[Dataset entries]
=======

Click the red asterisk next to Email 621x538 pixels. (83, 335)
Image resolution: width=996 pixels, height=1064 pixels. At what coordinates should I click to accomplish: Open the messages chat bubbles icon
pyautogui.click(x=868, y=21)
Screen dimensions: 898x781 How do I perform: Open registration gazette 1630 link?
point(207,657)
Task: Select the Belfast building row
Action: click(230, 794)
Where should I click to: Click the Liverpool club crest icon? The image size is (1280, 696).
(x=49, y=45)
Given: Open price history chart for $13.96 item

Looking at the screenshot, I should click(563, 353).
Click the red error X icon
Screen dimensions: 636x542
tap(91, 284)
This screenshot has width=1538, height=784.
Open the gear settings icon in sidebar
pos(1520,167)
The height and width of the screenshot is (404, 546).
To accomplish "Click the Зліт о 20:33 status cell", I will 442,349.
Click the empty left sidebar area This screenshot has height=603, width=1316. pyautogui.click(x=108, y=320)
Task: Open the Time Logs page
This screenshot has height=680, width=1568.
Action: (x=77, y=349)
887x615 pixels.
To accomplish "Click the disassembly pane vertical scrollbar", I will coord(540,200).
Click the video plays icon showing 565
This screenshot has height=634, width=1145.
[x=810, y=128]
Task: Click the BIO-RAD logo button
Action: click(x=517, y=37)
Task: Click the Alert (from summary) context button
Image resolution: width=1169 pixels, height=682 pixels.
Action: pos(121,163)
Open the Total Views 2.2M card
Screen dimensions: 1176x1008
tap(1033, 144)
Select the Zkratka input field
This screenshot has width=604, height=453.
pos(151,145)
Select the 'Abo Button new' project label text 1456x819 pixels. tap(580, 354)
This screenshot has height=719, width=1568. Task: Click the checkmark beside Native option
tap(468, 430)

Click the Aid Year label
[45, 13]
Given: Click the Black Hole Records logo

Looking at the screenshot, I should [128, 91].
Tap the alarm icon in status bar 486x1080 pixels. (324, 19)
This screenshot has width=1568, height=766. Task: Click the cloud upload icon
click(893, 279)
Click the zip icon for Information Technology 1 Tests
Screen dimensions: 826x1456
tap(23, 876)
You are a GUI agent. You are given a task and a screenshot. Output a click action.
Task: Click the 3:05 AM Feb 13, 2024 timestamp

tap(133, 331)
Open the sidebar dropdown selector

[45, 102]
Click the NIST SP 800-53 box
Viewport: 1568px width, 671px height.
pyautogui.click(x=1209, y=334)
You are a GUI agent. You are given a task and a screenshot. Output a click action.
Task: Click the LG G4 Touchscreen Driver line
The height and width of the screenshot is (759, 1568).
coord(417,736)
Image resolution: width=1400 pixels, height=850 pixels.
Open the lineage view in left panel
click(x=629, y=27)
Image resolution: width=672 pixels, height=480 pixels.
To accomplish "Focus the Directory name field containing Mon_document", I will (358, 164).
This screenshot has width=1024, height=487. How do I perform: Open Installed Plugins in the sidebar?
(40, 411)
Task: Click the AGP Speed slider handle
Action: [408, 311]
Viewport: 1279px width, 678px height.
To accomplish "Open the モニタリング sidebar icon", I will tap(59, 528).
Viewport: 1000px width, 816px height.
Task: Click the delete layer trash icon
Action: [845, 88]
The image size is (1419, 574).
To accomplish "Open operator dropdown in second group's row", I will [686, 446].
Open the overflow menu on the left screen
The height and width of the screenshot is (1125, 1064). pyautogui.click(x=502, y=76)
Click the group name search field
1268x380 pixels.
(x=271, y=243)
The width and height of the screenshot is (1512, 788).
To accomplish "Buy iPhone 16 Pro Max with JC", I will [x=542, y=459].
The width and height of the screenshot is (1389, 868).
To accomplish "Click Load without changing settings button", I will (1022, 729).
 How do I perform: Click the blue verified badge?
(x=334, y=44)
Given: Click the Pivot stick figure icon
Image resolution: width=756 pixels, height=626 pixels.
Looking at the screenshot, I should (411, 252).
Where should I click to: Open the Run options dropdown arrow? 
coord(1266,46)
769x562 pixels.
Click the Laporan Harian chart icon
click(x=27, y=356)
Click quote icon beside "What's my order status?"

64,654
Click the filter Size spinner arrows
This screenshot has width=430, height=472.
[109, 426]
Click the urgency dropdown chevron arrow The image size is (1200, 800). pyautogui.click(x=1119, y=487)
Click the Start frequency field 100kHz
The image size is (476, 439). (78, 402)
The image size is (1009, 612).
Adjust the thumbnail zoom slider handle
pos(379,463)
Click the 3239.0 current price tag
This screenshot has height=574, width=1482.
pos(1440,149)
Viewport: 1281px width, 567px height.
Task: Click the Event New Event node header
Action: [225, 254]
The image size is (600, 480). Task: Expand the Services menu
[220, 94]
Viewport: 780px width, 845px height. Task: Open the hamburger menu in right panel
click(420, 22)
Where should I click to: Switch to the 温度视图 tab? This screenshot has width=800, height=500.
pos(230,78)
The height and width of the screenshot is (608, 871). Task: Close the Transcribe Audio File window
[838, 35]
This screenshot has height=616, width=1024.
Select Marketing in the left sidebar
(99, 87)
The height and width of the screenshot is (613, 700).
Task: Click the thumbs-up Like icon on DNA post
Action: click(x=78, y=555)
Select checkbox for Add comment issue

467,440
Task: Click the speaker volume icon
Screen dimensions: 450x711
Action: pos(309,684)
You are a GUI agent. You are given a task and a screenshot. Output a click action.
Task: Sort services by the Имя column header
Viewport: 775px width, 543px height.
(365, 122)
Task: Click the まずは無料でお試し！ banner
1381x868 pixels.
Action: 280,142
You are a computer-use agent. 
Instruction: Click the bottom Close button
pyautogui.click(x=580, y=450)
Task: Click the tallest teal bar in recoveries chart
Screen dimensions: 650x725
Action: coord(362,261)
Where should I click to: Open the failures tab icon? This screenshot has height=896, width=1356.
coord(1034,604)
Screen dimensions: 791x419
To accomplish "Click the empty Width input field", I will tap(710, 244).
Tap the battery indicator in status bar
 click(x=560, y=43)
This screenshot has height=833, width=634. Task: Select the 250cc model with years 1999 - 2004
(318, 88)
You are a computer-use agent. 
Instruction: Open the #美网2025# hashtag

=======

Figure out the number of lines above in which the string "empty" appears. Only the number should be given.

RESPONSE BELOW ▸
2